** Приведённый фрагмент **
Другое дело, что в таком понимании этот термин уязвим для спекуляции. Потому что если мы определяем его как несанкционированное применение насилия, то получается, что все, что нам не нравится, - это терроризм. Понятно, что почти никому не нравится насилие. Но где тут провести грань между террористом и борцом за свободу? Ответ здесь только один: если вы побеждаете, то вы борцы за свободу, если нет - террористы.
Таким образом, есть некоторый порог, перейдя который терроризм становится национально-освободительным движением, за которым стоят массы. И то же ИГ претендует именно на это. В истории бывали случаи, когда террористы легитимировались. Например, Ясиру Арафату сказали: «Да, вы немного пошалили, но сейчас мы видим, что вы народный вождь». Поэтому государство называет терроризмом все, что публично нарушает его монополию на насилие, а на деле необходимо различать акты отчаянных фанатиков и ситуацию гражданской войны.
Можно привести в пример процесс против Олега Сенцова, которому поджог двери вменили как «терроризм». Здесь даже насилия как такового не было совершено, но политическая мотивация была использована, во-первых, для утягчения приговора, а во-вторых, для квалификации политического акта как уголовного.
Или пример из другого лагеря - известно, что украинское правительство объявило донбасское и луганское ополчения «террористами» и начало антитеррористическую операцию против них. Ирония в том, что они воспроизвели дискурс «Россия - Чечня», потому что в той ситуации тоже было непонятно, с кем мы воюем: с террористами, бандитами или армией независимого государства? И российское государство использовало одновременно определения «террористов» (политическое определение) и «бандитов» (деполитизированное определение).
Но в действительности Донбасс и Луганск, как бы к ним ни относиться, и кто бы извне ни спровоцировал самозахват власти ополчением - это, конечно, не «терроризм» вовсе, а повстанческие движения, которые охватили заметную территорию. Государство часто увлекается такими играми, и реальные конфликты становятся неразрешимыми, потому что одна из сторон считает, что перед ней бандиты-террористы. А «бандиты-террористы» считают, что они народные вожди.

** Перечень данных **
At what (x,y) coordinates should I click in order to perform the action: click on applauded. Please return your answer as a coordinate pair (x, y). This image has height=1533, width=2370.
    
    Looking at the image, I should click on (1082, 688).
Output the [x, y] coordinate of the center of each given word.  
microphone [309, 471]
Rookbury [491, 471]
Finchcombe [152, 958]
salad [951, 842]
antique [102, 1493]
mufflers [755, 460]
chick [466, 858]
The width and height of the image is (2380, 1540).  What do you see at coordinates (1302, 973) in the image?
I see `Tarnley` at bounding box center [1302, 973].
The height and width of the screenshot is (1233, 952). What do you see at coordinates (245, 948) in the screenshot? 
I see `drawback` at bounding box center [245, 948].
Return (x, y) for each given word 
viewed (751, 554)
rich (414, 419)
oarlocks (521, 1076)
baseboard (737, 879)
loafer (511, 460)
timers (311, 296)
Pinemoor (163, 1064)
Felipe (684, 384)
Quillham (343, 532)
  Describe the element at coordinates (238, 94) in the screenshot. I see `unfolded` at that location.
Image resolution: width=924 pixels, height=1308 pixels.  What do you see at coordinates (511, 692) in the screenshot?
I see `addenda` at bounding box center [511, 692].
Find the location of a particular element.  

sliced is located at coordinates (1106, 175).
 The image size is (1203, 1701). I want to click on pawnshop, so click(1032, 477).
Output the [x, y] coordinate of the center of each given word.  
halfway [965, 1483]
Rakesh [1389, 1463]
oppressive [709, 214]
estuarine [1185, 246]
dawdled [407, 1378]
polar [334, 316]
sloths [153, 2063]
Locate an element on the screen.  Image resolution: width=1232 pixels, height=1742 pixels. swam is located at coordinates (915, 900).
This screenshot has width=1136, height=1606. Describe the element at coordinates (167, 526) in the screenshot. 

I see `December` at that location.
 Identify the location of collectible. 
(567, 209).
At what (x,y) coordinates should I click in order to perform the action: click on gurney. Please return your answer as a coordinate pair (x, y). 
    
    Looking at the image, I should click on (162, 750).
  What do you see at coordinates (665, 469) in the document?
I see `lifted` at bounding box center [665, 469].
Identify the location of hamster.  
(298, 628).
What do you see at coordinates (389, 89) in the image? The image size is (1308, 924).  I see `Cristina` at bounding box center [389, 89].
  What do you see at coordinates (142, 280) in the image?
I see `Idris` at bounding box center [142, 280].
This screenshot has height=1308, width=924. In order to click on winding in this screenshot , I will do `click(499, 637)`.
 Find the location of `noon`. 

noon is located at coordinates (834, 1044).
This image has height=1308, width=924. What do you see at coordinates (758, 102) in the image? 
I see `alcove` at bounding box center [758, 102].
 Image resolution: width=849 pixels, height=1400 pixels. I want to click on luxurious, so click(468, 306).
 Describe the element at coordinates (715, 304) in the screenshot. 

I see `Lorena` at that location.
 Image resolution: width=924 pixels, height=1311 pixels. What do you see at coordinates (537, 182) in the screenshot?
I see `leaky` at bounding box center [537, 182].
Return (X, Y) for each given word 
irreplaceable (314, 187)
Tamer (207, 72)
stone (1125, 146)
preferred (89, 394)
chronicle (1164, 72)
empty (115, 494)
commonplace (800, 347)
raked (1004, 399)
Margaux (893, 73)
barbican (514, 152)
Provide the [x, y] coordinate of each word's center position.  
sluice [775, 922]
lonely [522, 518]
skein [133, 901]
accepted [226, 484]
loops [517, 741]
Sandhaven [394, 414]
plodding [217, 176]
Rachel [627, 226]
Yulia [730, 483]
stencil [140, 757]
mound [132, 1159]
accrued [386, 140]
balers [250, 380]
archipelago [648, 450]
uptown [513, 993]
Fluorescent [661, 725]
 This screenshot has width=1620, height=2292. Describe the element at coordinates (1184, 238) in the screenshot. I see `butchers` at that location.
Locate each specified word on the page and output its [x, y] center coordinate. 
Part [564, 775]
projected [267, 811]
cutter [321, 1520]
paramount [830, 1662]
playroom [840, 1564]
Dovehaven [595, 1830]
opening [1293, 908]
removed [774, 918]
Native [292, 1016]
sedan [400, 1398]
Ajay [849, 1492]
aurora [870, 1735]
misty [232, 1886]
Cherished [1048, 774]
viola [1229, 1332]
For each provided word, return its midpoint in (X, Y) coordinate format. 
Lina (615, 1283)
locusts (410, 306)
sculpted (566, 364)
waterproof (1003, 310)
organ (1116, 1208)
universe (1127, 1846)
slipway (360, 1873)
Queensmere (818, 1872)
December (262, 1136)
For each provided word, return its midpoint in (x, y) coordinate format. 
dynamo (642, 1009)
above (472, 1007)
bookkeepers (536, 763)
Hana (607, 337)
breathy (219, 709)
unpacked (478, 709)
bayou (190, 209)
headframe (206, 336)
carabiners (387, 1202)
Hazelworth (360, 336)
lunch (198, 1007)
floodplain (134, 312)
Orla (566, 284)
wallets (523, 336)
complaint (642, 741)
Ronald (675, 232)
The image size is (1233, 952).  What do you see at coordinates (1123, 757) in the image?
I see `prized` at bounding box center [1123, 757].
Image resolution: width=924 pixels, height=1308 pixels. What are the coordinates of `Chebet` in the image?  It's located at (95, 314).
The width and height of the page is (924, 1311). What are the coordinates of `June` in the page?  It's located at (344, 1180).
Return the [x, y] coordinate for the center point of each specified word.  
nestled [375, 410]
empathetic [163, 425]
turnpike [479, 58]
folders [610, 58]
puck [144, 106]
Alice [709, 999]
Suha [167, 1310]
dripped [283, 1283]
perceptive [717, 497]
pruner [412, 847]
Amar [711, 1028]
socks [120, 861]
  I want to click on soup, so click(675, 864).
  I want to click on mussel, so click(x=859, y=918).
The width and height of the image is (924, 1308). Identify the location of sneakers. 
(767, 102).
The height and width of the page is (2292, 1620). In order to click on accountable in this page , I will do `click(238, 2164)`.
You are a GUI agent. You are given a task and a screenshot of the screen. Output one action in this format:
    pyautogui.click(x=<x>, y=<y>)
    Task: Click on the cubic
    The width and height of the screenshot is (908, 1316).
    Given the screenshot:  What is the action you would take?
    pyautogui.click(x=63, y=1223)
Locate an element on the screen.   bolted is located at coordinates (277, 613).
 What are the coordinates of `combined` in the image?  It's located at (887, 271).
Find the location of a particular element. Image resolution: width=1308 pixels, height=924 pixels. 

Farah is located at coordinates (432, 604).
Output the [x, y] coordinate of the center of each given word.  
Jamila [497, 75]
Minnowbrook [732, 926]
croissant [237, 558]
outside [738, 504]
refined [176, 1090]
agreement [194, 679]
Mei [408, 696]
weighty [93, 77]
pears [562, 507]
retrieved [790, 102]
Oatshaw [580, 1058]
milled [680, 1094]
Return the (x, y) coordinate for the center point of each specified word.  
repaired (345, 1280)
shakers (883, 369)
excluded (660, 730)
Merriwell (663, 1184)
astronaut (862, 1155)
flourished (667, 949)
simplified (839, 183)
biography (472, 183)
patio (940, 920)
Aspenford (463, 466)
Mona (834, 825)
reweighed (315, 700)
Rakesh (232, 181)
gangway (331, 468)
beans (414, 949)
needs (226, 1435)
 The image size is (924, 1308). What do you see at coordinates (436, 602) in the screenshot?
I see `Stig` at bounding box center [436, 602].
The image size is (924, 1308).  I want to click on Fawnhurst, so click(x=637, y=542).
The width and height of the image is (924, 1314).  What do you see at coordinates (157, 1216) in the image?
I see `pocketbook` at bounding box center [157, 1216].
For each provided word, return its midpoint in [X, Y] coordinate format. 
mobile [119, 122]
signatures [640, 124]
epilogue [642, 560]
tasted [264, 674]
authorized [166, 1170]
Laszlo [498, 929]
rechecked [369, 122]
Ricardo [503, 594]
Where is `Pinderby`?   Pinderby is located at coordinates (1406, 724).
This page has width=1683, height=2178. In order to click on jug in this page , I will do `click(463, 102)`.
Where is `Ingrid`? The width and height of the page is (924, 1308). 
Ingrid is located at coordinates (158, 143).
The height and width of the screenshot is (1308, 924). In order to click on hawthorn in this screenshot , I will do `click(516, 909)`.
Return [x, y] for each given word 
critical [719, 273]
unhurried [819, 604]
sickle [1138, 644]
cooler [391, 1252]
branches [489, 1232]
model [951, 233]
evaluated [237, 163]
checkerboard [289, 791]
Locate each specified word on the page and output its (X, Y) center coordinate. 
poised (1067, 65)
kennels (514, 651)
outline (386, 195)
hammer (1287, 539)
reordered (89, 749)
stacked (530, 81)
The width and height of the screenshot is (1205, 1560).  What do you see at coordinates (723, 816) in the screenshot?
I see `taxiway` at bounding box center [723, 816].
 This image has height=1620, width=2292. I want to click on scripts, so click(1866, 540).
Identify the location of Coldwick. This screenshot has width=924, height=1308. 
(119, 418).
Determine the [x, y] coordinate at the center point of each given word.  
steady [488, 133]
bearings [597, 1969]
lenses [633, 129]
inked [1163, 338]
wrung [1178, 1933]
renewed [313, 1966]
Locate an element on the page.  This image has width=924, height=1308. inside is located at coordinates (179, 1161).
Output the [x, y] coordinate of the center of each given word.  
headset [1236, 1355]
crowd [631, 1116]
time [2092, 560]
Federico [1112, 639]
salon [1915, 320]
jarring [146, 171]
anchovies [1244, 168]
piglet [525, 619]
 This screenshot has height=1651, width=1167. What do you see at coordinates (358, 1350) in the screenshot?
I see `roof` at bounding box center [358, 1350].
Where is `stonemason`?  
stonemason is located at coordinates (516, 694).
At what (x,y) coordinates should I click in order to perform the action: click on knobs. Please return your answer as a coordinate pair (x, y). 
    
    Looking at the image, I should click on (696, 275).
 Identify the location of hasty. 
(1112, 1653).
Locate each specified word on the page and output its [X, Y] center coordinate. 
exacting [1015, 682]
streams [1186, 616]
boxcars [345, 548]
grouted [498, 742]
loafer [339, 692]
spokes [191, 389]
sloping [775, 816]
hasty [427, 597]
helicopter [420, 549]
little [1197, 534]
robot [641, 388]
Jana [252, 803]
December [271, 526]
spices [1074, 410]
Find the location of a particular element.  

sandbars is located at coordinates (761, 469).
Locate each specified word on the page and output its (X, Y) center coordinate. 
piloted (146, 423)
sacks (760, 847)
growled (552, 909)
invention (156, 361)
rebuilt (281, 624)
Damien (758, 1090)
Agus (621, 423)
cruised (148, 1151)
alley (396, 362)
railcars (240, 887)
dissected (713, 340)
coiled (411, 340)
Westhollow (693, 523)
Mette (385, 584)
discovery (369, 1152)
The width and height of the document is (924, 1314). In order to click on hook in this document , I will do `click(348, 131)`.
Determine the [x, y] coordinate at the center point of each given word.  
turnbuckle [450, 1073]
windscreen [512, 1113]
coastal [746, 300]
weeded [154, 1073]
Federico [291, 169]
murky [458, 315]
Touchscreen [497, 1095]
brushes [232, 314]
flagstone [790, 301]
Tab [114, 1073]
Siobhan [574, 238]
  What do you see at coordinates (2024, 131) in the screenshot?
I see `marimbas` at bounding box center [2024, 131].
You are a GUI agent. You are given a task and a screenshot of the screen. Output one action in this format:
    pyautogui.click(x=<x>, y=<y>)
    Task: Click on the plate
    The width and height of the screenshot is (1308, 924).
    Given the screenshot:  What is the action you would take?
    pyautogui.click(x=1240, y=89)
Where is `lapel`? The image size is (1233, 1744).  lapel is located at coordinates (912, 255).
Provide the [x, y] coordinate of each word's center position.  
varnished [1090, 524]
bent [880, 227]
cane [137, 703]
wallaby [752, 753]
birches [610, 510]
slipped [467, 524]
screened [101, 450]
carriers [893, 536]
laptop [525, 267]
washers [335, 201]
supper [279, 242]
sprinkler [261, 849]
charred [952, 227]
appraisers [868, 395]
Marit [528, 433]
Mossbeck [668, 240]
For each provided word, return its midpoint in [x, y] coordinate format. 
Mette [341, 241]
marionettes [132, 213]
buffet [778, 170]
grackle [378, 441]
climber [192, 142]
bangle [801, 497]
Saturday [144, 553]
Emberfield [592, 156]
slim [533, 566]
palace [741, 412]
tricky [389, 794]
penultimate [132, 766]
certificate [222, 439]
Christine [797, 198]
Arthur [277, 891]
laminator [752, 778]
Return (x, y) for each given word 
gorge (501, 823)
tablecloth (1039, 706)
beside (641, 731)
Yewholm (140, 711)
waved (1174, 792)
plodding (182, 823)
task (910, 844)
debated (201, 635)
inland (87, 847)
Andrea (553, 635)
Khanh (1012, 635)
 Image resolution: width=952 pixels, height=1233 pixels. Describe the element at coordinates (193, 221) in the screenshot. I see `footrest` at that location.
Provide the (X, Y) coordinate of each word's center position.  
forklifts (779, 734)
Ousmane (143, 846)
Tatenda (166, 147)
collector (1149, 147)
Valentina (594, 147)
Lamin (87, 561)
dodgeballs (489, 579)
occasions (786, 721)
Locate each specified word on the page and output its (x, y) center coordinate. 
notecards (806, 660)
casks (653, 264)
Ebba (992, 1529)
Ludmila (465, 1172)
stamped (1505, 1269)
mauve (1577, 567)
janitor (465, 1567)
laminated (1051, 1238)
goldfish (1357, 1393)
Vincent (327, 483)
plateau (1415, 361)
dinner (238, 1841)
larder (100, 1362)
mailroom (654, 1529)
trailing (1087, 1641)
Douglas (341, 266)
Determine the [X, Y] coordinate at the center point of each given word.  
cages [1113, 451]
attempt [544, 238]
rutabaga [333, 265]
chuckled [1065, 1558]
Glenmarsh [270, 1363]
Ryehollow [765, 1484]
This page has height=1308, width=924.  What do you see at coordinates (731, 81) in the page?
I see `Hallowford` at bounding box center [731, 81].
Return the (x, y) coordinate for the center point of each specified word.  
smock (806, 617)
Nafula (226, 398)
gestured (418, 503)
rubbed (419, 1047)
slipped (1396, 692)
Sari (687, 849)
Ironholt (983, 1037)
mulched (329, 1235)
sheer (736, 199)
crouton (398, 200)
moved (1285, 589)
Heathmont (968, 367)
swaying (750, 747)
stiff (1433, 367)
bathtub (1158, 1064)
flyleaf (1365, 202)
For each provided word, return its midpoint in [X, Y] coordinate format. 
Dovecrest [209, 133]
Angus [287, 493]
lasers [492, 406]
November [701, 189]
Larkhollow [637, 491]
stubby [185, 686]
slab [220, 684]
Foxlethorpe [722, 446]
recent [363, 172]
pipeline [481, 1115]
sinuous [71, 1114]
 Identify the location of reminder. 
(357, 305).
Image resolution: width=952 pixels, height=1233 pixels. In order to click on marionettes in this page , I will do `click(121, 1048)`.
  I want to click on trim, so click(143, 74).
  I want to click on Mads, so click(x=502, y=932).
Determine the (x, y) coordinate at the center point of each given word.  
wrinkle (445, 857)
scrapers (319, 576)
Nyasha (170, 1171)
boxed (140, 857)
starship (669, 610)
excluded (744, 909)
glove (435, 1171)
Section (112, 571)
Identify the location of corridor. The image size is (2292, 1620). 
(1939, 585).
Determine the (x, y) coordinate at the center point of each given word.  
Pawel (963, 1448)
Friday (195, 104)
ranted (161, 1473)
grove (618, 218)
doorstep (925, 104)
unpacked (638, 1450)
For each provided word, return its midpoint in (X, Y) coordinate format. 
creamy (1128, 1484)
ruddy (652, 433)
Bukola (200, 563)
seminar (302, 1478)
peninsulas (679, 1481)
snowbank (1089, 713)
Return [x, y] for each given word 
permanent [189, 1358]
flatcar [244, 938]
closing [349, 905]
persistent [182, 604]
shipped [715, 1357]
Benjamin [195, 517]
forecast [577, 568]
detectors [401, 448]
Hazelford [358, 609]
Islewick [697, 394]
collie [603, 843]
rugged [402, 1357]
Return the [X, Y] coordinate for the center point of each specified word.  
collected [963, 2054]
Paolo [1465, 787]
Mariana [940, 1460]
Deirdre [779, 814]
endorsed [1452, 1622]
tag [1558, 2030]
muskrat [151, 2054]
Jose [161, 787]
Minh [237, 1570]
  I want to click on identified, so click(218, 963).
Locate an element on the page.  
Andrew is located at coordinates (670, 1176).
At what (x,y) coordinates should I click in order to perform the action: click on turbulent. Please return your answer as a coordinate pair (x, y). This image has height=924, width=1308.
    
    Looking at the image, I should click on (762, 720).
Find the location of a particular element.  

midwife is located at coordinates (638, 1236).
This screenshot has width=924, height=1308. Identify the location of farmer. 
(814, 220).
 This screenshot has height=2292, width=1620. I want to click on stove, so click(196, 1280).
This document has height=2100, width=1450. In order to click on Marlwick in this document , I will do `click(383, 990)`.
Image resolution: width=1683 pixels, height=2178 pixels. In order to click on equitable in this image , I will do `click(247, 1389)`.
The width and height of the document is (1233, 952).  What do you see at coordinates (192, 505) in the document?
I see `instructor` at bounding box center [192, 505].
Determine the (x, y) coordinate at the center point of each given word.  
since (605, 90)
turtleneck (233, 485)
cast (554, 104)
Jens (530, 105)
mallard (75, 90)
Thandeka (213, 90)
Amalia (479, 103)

** Ваша задача **
Пожалуйста, определите, согласуется ли с фрагментом каждое утверждение ниже, и ответьте «да» или «нет», точно процитировав решающие слова фрагмента. 1. Олегу Сенцову поджог двери вменили как терроризм. 2. В ситуации «Россия - Чечня» российское государство называло противника только бандитами. 3. Донбасское и луганское ополчения во фрагменте названы повстанческими движениями.

** Полный ответ **
1. Да: “которому поджог двери вменили как «терроризм»”.
2. Нет: “И российское государство использовало одновременно определения «террористов» (политическое определение) и «бандитов» (деполитизированное определение)”.
3. Да: “это, конечно, не «терроризм» вовсе, а повстанческие движения, которые охватили заметную территорию”.